James Price Point (JPP), also known as Walmadany, is a headland in the Kimberley region of Western Australia. It is 52 km north of Broome.

==History==
The location of James Price Point is on the traditional lands of the Jabirr Jabirr / Ngumbarl people, whose name for it is Walmadany.

James Price Point (also known as JPP) was probably named after James Price, Minister for Works in Western Australia, who died in May 1910. In 1909 a tour of north-west ports in was undertaken including Price, and the premier Sir Newton Moore.

==Dinosaur footprints==
The Aboriginal people recognise the fossilised footprints on the coast as being the footprints of Marella, the Emu Man, a creator being from the Dreamtime.

A 2016 study of the footprints by the University of Queensland confirmed they are the largest collection of dinosaur footprints in the world and contain the world's largest single print. Indications of 21 separate dinosaur species from the Cretaceous period have been identified.

==Browse LNG project==
James Price Point was the proposed location of the Browse LNG gas terminal. The controversial proposal by Woodside Petroleum and its joint venture partners Royal Dutch Shell, BP, Mitsubishi Corporation and PetroChina divided the Broome community. It was opposed by the Goolarabooloo community and conservation groups Environs Kimberley, The Wilderness Society, Australian Conservation Foundation, WWF-Australia, Sea Shepherd and local organisations — Broome Community No Gas Campaign and Save the Kimberley. The Australian Greens also pushed for the protection of James Price Point. Support to protect the Kimberley coast was also provided by John Butler, Missy Higgins, Xavier Rudd, Jimmy Barnes, Rob Hirst, Paul Kelly, and The Pigram Brothers.
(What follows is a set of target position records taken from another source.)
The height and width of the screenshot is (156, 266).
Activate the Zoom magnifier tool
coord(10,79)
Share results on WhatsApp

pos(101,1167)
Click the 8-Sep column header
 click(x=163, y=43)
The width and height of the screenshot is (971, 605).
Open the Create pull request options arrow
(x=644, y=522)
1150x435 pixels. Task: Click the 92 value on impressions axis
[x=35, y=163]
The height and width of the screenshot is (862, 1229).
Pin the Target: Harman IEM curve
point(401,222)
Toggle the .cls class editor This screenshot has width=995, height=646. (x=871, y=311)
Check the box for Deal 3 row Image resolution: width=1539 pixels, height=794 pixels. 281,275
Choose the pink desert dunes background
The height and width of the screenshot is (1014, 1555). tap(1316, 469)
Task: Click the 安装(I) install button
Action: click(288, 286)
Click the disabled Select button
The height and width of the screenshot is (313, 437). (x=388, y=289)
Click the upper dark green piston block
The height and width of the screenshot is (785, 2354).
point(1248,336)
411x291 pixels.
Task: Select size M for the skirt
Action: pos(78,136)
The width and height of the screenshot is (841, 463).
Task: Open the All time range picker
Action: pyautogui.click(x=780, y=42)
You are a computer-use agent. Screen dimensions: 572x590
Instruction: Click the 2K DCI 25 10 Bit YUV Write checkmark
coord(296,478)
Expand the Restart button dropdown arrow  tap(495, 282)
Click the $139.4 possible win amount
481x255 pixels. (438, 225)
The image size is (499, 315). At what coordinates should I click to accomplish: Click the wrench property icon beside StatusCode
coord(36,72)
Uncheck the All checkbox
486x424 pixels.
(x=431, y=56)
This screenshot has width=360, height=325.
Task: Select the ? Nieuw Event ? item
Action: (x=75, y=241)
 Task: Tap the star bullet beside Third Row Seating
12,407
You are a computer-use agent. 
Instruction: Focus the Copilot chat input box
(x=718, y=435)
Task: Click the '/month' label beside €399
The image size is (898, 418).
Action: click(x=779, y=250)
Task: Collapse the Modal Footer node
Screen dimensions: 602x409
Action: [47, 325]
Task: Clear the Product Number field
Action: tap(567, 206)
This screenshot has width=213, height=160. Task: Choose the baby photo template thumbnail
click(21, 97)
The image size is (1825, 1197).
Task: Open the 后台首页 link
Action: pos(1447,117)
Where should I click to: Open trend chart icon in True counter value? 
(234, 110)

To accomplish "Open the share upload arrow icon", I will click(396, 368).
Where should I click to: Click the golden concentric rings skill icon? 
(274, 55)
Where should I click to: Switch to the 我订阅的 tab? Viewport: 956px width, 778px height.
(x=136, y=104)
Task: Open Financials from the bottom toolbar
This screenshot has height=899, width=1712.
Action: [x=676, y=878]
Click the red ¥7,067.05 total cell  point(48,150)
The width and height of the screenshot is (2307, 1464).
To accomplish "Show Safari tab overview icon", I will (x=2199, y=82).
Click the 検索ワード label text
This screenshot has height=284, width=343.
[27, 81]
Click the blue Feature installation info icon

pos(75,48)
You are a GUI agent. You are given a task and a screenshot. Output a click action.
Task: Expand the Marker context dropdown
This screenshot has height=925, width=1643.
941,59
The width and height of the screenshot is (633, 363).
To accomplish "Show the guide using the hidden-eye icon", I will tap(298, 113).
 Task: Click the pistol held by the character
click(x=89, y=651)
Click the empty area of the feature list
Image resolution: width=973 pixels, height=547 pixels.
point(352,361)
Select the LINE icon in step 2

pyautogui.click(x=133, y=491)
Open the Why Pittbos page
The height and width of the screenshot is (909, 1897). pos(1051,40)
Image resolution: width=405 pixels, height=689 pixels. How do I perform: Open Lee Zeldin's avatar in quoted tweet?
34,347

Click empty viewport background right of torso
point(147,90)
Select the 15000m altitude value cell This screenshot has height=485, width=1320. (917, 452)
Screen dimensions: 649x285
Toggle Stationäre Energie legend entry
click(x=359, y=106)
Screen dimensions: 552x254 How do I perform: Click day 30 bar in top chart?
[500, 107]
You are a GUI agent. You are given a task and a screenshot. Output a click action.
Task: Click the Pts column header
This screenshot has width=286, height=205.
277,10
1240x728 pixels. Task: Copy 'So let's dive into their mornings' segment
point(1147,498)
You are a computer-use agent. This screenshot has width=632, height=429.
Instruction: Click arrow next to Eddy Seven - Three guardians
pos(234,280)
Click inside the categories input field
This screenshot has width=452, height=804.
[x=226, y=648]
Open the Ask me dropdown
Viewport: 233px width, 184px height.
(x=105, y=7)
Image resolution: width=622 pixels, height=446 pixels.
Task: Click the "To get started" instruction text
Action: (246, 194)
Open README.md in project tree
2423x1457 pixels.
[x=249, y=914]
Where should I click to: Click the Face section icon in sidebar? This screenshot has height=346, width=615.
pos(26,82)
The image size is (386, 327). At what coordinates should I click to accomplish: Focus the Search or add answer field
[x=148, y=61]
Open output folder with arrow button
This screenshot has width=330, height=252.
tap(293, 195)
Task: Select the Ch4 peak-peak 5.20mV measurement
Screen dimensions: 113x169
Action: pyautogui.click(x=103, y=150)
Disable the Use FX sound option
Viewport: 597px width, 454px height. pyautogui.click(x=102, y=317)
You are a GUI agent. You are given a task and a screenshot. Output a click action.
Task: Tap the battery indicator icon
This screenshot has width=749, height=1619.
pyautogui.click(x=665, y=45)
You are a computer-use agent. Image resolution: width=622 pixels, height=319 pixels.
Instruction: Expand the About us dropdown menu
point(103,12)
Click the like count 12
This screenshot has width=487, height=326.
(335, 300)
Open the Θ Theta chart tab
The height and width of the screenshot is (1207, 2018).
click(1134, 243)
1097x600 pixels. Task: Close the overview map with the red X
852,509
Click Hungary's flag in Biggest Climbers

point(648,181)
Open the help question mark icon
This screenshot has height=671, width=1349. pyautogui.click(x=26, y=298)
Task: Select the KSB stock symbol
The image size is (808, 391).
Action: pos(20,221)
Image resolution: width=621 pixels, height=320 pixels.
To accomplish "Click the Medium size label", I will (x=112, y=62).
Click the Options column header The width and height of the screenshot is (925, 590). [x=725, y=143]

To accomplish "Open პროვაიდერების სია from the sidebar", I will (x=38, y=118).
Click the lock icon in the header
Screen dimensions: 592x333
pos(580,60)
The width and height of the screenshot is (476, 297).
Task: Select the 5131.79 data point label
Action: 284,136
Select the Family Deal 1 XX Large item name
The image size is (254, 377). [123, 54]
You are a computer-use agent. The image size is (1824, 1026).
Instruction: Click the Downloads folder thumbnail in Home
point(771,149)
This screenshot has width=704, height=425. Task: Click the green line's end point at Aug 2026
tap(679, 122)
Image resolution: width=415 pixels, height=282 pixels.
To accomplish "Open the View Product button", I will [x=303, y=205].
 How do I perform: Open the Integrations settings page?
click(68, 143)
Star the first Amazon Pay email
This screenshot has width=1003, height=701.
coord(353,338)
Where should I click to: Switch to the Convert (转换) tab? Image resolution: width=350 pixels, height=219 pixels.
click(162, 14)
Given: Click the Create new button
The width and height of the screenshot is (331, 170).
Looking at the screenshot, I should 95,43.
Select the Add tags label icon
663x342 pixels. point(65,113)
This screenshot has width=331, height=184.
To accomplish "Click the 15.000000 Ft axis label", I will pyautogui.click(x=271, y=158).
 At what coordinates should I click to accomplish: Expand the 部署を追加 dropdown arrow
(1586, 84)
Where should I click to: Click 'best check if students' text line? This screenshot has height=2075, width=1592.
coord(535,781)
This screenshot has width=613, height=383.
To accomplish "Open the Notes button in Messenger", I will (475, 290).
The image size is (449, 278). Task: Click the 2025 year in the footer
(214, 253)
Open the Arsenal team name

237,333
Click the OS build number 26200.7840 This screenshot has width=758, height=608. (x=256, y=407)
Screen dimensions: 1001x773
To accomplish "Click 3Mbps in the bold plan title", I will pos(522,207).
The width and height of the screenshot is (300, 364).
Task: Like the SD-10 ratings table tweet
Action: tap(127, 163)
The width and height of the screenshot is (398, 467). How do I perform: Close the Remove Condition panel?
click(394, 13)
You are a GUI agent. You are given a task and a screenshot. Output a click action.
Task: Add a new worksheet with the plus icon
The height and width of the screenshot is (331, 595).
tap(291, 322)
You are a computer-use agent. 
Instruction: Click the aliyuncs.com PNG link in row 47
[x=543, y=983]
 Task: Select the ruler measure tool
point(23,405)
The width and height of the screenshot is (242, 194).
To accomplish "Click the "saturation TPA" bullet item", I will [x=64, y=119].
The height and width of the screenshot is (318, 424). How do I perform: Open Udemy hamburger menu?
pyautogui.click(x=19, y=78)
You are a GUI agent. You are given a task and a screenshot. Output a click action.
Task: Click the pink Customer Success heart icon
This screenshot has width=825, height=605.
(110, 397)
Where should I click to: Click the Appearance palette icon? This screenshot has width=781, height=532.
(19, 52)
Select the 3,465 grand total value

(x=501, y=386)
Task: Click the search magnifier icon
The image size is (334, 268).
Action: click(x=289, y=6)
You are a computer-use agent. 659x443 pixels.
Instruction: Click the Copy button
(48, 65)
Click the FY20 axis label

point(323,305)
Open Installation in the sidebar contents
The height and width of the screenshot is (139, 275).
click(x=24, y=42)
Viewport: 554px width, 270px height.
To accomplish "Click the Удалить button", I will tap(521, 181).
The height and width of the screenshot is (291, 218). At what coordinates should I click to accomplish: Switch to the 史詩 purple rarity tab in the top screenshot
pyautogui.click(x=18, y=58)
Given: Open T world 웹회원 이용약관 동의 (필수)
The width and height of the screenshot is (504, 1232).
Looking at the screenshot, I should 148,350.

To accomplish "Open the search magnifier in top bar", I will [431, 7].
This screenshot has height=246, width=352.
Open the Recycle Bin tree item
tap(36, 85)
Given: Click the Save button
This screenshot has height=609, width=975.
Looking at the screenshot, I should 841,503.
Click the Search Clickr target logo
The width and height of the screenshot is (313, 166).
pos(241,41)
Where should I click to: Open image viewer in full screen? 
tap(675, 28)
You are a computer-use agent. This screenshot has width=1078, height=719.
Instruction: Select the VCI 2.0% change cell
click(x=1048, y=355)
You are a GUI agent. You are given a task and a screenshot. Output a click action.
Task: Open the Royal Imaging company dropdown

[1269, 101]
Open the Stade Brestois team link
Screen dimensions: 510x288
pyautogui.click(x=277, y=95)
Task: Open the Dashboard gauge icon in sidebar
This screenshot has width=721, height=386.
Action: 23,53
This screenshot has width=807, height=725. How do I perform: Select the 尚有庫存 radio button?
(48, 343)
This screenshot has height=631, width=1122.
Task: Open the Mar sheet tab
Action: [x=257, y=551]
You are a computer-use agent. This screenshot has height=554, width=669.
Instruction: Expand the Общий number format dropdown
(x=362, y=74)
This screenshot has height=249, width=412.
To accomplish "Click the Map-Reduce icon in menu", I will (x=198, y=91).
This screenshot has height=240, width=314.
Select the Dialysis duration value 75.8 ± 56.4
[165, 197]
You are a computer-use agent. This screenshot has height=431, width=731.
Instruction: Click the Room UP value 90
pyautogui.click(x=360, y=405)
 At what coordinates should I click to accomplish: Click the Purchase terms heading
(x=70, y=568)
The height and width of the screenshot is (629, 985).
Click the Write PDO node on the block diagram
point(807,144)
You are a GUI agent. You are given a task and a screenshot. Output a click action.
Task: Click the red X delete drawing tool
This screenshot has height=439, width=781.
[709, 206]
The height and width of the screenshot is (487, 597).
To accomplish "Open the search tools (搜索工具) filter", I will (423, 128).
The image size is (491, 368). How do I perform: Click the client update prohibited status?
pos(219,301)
After 5 years of intense opposition, the Woodside joint venture abandoned the proposal

On 19 August 2013, the Supreme Court of Western Australia overruled Western Australian Environment Minister and the Western Australian Environmental Protection Authority's decision to recommend approval of the Browse LNG project at James Price Point after a legal challenge by Goolarabooloo custodian Richard Hunter and the Wilderness Society.